I compared recent old and new iPadOS movies shot with the same iPad and it seems that the culprit is this new tag in iPadOS 18:
[QuickTime] Full-frame-rate-playback-intent : 1
I could remove or add that tag with the help of this example.config with exiftool (exiftool does not yet have that tag included so it must be added as a user defined custom tag via a config file.

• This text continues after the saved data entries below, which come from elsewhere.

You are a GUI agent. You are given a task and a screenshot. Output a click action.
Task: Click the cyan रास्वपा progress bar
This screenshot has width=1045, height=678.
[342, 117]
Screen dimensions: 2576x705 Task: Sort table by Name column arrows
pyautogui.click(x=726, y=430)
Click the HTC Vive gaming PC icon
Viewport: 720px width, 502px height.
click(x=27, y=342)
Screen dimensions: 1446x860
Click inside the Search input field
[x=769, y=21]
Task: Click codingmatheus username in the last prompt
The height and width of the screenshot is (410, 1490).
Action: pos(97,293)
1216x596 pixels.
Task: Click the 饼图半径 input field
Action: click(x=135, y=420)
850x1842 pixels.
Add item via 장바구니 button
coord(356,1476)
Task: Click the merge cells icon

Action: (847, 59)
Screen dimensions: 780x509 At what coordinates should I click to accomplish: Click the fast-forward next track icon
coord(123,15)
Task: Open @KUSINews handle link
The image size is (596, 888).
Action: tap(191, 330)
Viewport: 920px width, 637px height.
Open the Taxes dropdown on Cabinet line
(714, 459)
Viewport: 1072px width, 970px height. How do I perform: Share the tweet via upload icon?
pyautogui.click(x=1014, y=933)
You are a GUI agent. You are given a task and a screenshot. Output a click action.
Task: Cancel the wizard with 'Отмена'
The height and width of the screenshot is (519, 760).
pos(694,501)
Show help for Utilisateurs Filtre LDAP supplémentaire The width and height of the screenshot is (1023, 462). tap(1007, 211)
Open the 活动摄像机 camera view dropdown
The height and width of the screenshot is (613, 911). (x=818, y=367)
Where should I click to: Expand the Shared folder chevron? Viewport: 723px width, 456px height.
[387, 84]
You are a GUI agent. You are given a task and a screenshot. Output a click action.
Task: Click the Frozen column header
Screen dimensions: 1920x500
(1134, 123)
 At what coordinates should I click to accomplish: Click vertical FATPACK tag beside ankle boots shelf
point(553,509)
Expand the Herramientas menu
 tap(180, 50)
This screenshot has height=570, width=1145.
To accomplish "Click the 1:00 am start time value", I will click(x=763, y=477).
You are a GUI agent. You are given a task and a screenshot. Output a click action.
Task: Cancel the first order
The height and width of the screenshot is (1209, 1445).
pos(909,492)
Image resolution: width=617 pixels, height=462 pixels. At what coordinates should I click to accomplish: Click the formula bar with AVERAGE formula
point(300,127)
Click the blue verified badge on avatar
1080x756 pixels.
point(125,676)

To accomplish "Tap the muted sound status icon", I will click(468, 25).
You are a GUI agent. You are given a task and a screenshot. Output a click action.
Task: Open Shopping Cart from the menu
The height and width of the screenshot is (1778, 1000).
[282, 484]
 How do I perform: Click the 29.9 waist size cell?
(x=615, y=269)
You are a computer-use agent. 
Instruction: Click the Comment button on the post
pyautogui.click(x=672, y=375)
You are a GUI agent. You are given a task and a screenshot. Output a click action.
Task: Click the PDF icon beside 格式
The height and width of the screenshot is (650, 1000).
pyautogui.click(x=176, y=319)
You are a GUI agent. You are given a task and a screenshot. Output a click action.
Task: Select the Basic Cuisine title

You can put that text file named as "example.config" to the same folder as the images so it takes effect in the following commands):
%Image::ExifTool::UserDefined = (
'Image::ExifTool::QuickTime::Keys' => {
'full-frame-rate-playback-intent' => { },
},
);
Remove the tag:
exiftool -config example.config -m -P -overwrite_original '-QuickTime:Full-frame-rate-playback-intent=' movie.mov
Add the tag:
exiftool -config example.config -m -P -overwrite_original '-QuickTime:Full-frame-rate-playback-intent=1' movie.mov
I tested this via Windows 10 VMware Fusion 13.6.1 virtual machine on macOS 15 Sequoia and at least there the thumbnails could be seen after that Full-frame-rate-playback-intent tag was removed in H.264 movies. My Windows 10 does not have H.265 add-ons so those movies remained without thumbnails. Can you verify that also H.265 behaves the same?
I do not yet know the purpose of that tag so I would not lightly remove it. Instead, I'd wait for a Windows update to fix this.